Et il m’est devenu clair que tous
ces Nikolić, que tous ces Mem­phis,
que tous ces Gal­izien,
inté­grés dans un ensem­ble stu­pide et
en apparence indif­férent, n’étaient rien d’autre qu’un
humus où poussait
le mot INADAPTATION qui ne me
sor­tait pas de la tête
et que je ne pou­vais m’expliquer.

J’ai enten­du un noir dire au serveur :
“Une bière, s’il vous plaît” et je savais
qu’il y avait un lien entre ce
noir dans le bar et l’autre bonne femme Nikolić
à Naschmarkt,
que l’un et l’autre vivaient
en dehors du cadre que je me suis approprié
et dans lequel je me sen­tais entière­ment moi.
Ensuite je suis sor­ti et je suis allé au cinéma.
Après plusieurs années
je regar­dais de nou­veau Easy Rid­er.
A la moitié du film je me suis levé
et j’ai quit­té la salle en ressentant
de l’embarras comme un timide dans un ciné­ma porno.

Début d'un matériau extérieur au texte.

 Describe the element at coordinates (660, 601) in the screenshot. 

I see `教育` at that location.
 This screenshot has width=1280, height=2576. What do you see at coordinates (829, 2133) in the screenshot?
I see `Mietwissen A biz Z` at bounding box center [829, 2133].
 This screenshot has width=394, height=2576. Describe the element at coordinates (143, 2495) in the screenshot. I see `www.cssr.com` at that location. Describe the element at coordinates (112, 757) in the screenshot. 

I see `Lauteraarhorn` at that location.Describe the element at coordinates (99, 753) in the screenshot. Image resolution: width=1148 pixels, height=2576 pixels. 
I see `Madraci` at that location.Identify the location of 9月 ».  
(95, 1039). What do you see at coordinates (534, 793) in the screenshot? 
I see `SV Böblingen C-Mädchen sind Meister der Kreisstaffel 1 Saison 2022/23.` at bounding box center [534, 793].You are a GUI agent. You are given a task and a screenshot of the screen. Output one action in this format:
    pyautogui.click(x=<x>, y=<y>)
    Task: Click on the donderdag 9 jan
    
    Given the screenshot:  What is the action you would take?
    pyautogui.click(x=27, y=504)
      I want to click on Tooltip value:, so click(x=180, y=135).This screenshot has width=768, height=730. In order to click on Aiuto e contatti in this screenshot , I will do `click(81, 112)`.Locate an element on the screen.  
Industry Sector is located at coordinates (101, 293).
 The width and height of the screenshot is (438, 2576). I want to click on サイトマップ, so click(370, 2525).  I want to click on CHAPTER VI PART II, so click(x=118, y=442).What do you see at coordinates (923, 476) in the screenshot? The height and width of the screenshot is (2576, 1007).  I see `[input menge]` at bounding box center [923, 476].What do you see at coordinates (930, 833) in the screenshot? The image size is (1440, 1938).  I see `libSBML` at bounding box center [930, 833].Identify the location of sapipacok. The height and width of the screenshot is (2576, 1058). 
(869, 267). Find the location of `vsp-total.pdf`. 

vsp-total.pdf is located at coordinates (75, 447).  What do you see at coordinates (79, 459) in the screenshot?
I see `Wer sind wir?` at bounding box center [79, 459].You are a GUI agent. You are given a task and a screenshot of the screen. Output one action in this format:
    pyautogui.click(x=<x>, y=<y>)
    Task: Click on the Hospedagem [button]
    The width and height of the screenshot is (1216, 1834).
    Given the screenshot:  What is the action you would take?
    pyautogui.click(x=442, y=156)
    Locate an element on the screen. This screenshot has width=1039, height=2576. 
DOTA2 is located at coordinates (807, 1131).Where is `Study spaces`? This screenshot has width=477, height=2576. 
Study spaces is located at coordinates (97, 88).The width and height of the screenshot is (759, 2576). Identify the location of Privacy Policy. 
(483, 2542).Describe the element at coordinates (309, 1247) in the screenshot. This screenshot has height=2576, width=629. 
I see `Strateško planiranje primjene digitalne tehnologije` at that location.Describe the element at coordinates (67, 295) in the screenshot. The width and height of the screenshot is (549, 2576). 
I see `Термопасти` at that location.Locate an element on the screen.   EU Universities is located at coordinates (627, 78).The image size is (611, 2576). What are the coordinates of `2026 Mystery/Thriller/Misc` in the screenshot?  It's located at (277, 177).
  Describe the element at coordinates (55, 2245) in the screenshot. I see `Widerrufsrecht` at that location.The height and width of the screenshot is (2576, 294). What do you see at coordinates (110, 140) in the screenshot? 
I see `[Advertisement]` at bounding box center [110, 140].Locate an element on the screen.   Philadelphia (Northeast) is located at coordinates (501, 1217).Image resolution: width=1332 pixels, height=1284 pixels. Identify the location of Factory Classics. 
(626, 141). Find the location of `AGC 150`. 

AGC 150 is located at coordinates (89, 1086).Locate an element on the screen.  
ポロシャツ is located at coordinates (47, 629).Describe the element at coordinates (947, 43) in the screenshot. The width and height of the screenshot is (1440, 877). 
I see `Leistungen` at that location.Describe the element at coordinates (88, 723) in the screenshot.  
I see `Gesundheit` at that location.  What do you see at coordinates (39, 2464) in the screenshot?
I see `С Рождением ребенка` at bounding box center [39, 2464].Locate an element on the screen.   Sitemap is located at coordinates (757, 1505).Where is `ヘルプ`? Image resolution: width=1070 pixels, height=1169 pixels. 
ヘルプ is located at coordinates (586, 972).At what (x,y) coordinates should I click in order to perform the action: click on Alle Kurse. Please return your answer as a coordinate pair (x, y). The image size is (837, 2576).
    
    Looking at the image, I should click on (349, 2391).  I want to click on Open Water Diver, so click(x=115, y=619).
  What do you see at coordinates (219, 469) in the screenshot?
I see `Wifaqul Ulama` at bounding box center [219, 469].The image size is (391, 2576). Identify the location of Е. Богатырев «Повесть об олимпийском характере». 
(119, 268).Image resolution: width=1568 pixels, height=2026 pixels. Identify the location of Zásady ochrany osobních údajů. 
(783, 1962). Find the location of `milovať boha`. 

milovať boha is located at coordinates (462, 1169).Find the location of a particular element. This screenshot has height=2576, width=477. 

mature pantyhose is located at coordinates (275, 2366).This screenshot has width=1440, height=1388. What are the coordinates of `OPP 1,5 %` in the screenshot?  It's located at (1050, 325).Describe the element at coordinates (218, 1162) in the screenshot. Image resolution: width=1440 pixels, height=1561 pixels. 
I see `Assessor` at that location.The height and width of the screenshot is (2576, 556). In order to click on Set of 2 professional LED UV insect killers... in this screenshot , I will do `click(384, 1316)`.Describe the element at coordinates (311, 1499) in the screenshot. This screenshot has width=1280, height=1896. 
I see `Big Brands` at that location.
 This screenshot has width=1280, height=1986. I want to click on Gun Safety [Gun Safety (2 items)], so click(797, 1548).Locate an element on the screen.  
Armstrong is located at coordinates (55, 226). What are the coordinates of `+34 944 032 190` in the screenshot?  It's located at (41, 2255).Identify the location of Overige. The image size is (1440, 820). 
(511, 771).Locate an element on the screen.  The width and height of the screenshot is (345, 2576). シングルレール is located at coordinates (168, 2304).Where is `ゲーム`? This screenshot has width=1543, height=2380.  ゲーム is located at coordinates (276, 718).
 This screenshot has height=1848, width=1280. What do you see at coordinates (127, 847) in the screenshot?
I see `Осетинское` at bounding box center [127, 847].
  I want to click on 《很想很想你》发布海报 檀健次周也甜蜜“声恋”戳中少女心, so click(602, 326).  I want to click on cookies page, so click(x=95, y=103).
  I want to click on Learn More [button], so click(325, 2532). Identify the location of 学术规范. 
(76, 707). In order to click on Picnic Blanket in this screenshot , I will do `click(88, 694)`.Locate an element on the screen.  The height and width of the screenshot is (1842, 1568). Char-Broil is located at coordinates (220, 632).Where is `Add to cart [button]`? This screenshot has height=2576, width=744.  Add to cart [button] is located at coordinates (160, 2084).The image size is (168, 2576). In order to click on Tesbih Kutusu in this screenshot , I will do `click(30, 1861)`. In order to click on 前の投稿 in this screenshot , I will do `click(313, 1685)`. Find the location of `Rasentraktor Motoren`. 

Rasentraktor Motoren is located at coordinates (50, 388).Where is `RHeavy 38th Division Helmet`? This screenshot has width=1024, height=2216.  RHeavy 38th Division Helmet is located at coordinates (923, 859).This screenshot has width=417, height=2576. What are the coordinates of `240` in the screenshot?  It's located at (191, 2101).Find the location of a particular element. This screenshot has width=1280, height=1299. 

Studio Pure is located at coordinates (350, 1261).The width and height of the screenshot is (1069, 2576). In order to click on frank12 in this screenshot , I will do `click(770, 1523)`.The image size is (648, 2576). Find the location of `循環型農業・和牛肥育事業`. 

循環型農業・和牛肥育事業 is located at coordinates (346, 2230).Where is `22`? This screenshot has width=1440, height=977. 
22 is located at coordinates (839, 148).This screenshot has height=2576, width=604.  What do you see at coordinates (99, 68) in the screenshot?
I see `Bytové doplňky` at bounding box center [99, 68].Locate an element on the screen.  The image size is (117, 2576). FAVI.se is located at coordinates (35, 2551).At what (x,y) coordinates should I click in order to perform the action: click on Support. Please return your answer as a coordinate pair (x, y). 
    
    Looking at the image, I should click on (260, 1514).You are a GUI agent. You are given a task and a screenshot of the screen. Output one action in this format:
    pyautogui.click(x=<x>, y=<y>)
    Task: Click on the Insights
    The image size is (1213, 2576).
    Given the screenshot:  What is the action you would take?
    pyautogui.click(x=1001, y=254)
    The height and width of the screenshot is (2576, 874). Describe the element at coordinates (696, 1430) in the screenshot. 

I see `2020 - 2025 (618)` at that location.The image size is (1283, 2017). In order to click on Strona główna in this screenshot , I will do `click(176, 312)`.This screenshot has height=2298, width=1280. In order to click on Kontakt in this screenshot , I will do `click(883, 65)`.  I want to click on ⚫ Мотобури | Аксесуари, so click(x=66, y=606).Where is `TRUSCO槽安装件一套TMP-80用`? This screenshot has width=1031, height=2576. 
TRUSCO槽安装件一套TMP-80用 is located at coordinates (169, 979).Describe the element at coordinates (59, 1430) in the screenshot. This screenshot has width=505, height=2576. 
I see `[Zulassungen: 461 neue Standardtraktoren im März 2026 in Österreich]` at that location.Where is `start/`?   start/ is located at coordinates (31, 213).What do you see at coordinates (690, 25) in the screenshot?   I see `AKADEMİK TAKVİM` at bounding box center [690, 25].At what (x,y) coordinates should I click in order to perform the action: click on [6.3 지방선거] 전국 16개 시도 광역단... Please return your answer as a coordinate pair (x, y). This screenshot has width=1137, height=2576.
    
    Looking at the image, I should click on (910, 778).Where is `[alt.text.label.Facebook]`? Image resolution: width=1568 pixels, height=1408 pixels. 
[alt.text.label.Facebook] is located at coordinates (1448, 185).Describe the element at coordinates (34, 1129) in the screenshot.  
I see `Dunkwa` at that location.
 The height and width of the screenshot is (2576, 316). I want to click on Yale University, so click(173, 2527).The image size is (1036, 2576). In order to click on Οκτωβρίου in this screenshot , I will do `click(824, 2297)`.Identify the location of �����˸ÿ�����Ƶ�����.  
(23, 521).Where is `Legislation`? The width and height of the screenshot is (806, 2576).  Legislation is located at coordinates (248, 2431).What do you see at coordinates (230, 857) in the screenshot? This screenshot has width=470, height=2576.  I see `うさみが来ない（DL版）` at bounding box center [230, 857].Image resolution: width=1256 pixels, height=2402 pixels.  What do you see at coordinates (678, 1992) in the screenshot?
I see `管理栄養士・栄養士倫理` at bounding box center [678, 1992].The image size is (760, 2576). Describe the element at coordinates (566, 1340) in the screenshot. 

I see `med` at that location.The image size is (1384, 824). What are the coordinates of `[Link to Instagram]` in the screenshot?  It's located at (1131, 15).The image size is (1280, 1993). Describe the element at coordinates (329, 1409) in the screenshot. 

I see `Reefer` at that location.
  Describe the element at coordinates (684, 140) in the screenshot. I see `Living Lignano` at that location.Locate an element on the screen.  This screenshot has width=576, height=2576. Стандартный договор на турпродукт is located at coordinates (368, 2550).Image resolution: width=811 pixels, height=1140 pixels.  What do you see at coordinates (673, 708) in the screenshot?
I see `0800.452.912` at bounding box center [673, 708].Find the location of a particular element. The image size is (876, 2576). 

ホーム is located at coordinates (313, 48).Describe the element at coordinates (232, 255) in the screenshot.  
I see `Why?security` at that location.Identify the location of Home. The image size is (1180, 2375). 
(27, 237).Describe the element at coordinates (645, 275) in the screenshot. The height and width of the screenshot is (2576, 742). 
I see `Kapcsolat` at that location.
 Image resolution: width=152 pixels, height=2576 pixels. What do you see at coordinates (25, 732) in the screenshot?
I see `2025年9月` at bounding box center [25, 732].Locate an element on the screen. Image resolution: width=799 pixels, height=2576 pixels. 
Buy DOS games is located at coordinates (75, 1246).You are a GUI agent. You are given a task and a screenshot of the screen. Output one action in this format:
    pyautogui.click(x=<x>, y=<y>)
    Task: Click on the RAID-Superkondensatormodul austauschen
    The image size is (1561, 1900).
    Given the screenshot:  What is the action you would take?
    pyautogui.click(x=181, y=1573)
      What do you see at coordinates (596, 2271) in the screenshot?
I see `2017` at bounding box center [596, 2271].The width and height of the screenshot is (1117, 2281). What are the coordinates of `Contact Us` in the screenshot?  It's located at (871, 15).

En me retrou­vant dans le hall, j’ai vu
une cab­ine télé­phonique d’où j’ai
appelé la récep­tion de mon hôtel.
Quand j’ai enten­du le sig­nal “occupé”,
j’ai poussé un soupir de soulagement.
Les voix des gens qui étaient au comptoir
se mêlaient au bruit des voitures.
Quand je suis sor­ti dans la rue
j’ai vu que les nuages remuaient
et que dans leur chaos appar­ent ils reflétaient
une logique par­faite­ment claire,
et que la nuit tombait,
et que dans un ciel gris sombre
se dessi­naient les hautes grues du chantier
d’en face,
et qu’une grande affiche avec une pub­lic­ité pour les cigarettes
CAMEL, apposée sur une clô­ture en bois,
sem­blait com­plète­ment irréelle,
et qu’elle aus­si entrait dans un sché­ma déterminé
que je ressen­tais si inten­sé­ment pen­dant tout ce temps-là.